A l'entente de sa voix, on aurait cru revivre au siècle polaire, tant il était glacial. Kasai le regarda brièvement, avant de souffler bruyamment et me relâcher. Sans m'en rendre compte, je m'écroulais par terre, ma main posée sur ma gorge, tentant de reprendre mon souffle. Je devinais sur ma peau des marques rouges et violacées, et je réprimais un haut-le-cœur. Puis Kasai s'éloigna de moi après un regard méprisant, tandis que Toshiro et mon frère se placèrent à mes côtés, s'assurant que j'allais bien. Je les rassurais. Ils m'aidèrent à me relever, et je vis le combat visuel que nous offraient les protecteurs des deux groupes. Une tension horrible pesait dans l'air, et une aura haineuse flottait autour d'eux.


- C'en est assez !, tonna Natsu. Vous avez failli la tuer !

- Qu'est-ce que ça peut te foutre, la tarlouze ? Tu devrais pas être en train de sucer des queues ?!


Et, ne me demandez pas comment, mon poing a atterrit dans sa face.
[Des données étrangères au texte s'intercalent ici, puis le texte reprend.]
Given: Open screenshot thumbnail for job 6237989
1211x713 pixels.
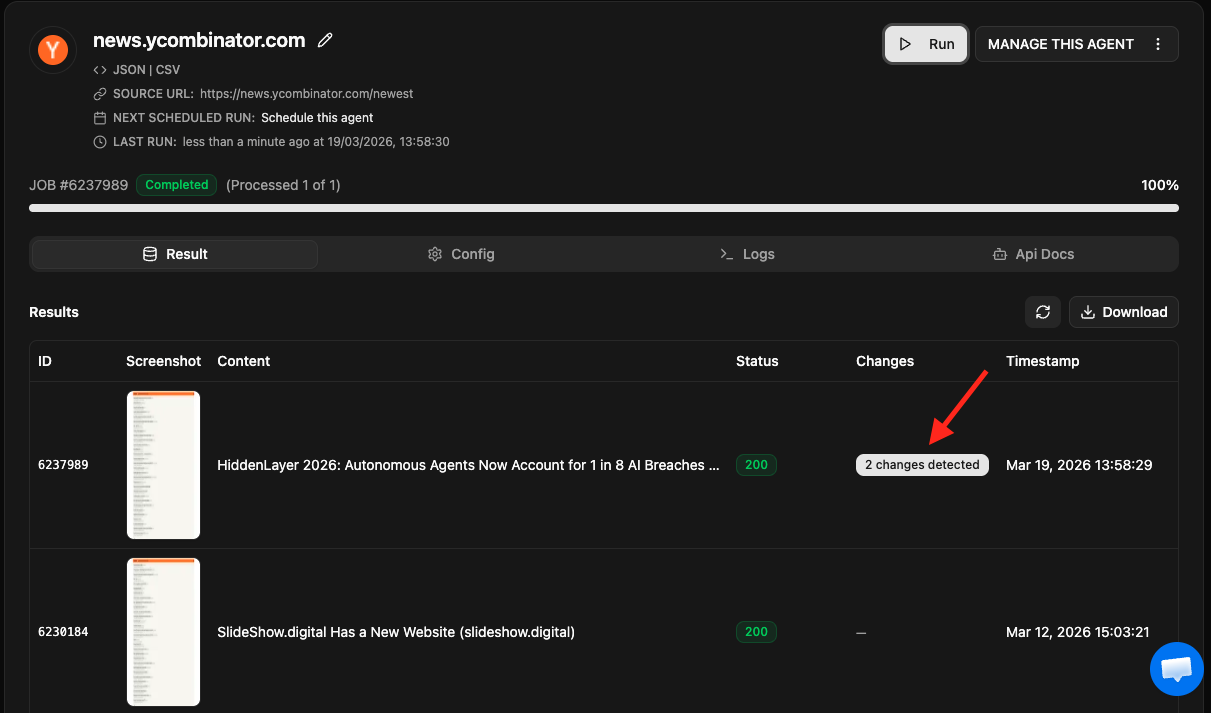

Si si, indépendamment, je vous jure ! Mais Dieu que ça fait du bien de le voir saigner et couiner pour un nez cassé ! Un silence de plomb s'abattit sur nous, mais je ne le relevais pas.


- Ça, sale con, c'est même pas le dixième de ce que t'as fait à Natsu et Haru, déclarais-je froidement. Alors, à partir de maintenant, tu vas fermer ta grande gueule, pigé ? Ou je te jure que y aura pas que le nez qui sera cassé.


En disant cela, j'avais lorgné sur ses parties intimes, et il a rapidement comprit le message. Brave petit. Puis je m'en étais allée aux côtés de mes proches, regardant de haut le groupe Yoso même si j'étais plus petite qu'eux. Et Natsu continua, comme si rien ne s'était passé, que personne ne l'avait interrompu. Je ne sais pas comment il fait, mais il est fort. Très fort.


- On vous propose un duel.

- Hein ? Et ce sera quoi la récompense ?

- Si on gagne, on récupère la charge de Karin, et vous disparaissez.

- Très bien. Mais si nous gagnons … Vous vous tuez, annonça Kage avec un sourire cruel et malicieux.


Un frisson commun parcourut les corps de mes proches, sauf ceux de mes anciens protecteurs, dont le regard était aussi dur que du diamant.


- Très bien.


Ça y est. L'enjeu est lancé, et il est désormais impossible de reculer.